Fidalgos decadentes de ascendência visigótica nas Astúrias do tempo da “Reconquista”, imaginados por Eça de Queiroz no conto “O tesouro”, que o programa de Português no meu tempo nos obrigava a ler.
Não guardo recordações amigas do meu professor, embora com a distancia lhe tenha reconhecido o valor dos seus conhecimentos.
Mas no caso deste conto, só nos chamou a atenção para a elegância da escrita, a correção formal e o simbolismo implacável que até se poderia considerar moralista.
Difícil posição a dum professor de Português perante adolescentes de 13 anos.
Por um lado, havia que preparar as crianças para a economia da selva em que iriam trabalhar (sim, desde a instrução primária que ouvi dizer que o mundo é uma selva e por isso tínhamos de estudar para conseguir bem estar), mas por outro, havia que disseminar a mensagem que a ganância pode deitar tudo a perder.
Era a moral do conto: depois de descobrirem um tesouro na mata de Roquelanes, um dos irmãos é enviado à povoação para comprar comida e bebidas para celebrar, os outros dois matam-no no regresso para aumentarem o quinhão, e um deles mata o outro. O último irmão morre porem ao beber o vinho que o primeiro tinha envenenado para matar os outros dois. E Eça de Queiroz termina o conto, aguçando a nossa curiosidade: “O tesouro ainda lá está”.
Não ocorreu ao meu professor de Português dar-nos a lição de que a originalidade (ou em termos de “economês”), a inovação não é o essencial.
Que se deve desconfiar quando alguém aparece com uma inovação redentora e competitiva.
Mas ter-lhe-ia ficado bem informar-nos que a história não era mesmo original, que talvez Eça a tenha ouvido no Oriente, aonde foi para assistir à inauguração do canal do Suezm, perder-se de amores pela rainha de Sabá (As minas de Salomão) e escrever umas reportagens ferinas sobre o colonialismo britânico no Egito e no Afeganistão.

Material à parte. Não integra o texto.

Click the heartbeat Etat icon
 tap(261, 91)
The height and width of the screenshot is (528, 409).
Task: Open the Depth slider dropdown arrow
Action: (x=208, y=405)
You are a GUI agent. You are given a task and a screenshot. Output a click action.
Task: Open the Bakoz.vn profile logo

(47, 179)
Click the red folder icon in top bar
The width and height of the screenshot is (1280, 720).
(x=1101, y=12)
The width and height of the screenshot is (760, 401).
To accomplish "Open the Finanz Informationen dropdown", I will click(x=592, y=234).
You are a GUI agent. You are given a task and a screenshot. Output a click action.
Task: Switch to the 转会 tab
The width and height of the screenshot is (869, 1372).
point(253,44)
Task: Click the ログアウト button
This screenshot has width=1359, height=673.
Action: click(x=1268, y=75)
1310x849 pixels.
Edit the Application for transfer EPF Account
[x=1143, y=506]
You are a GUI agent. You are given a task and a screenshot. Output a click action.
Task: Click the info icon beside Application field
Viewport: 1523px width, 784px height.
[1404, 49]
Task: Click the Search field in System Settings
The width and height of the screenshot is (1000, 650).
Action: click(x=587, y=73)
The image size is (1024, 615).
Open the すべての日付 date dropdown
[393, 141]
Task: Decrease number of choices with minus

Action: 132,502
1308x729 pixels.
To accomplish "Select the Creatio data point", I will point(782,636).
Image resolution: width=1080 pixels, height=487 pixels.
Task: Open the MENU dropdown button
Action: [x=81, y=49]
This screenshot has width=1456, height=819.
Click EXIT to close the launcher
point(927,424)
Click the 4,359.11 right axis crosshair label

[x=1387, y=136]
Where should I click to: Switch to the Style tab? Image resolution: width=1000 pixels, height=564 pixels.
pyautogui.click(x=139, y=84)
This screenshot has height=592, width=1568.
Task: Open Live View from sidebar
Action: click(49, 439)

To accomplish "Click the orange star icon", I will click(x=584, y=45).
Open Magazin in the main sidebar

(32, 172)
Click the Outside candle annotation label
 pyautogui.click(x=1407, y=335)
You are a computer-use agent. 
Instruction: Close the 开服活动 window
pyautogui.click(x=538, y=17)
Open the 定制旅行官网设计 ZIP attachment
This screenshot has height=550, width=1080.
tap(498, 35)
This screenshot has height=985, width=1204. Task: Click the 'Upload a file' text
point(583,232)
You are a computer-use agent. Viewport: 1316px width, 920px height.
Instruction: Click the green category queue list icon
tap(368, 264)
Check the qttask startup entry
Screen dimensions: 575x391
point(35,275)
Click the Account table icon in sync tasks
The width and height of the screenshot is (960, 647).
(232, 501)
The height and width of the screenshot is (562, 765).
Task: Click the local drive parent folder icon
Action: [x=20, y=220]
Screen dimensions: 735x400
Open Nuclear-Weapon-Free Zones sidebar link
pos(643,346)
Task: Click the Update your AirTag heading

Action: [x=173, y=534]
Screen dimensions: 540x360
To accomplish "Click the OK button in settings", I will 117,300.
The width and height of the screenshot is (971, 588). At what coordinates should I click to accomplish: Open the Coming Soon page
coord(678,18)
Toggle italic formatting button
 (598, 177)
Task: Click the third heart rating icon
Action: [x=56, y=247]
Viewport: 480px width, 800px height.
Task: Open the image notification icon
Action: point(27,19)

A história é uma das tradições islâmicas referidas ao magistério do profeta Jesus (é, para o Islão,Jesus Cristo e um profeta integrado na tradição de Abraão), precisamente para lutar contra a ganância.
Depois há referencia da mesma história nos Contos de Canterbury, de Chaucer, século XIV.
E ainda no reportório moralista do convento de Alcobaça no século XV, o Horto do Esposo, referindo claramente que a atração pelo dinheiro é a raiz de todos os males (“radix malorem est cupiditas”) – as coisas que se lêem na internet …
Goldman government Sachs não gostaria que os meninos lessem um conto assim durante a sua formação.
Nem tão pouco os ministros e os economistas que enchem a boca com a competitividade e a inovação.
De facto, não digo que se combata de modo fundamentalista a vontade dos acionistas e dos credores de obter lucro, mas uma discussão aberta e participada seria um bem para todos.
Para os que recebem os lucros, embora reduzidos, que estamos em crise, como para os produtores diretos ou beneficiários indiretos, a quem já se lhes reduziu muito.
Seria um bem debater as coisas com argumentos e cálculos fundamentados, em vez de querer envenená-las.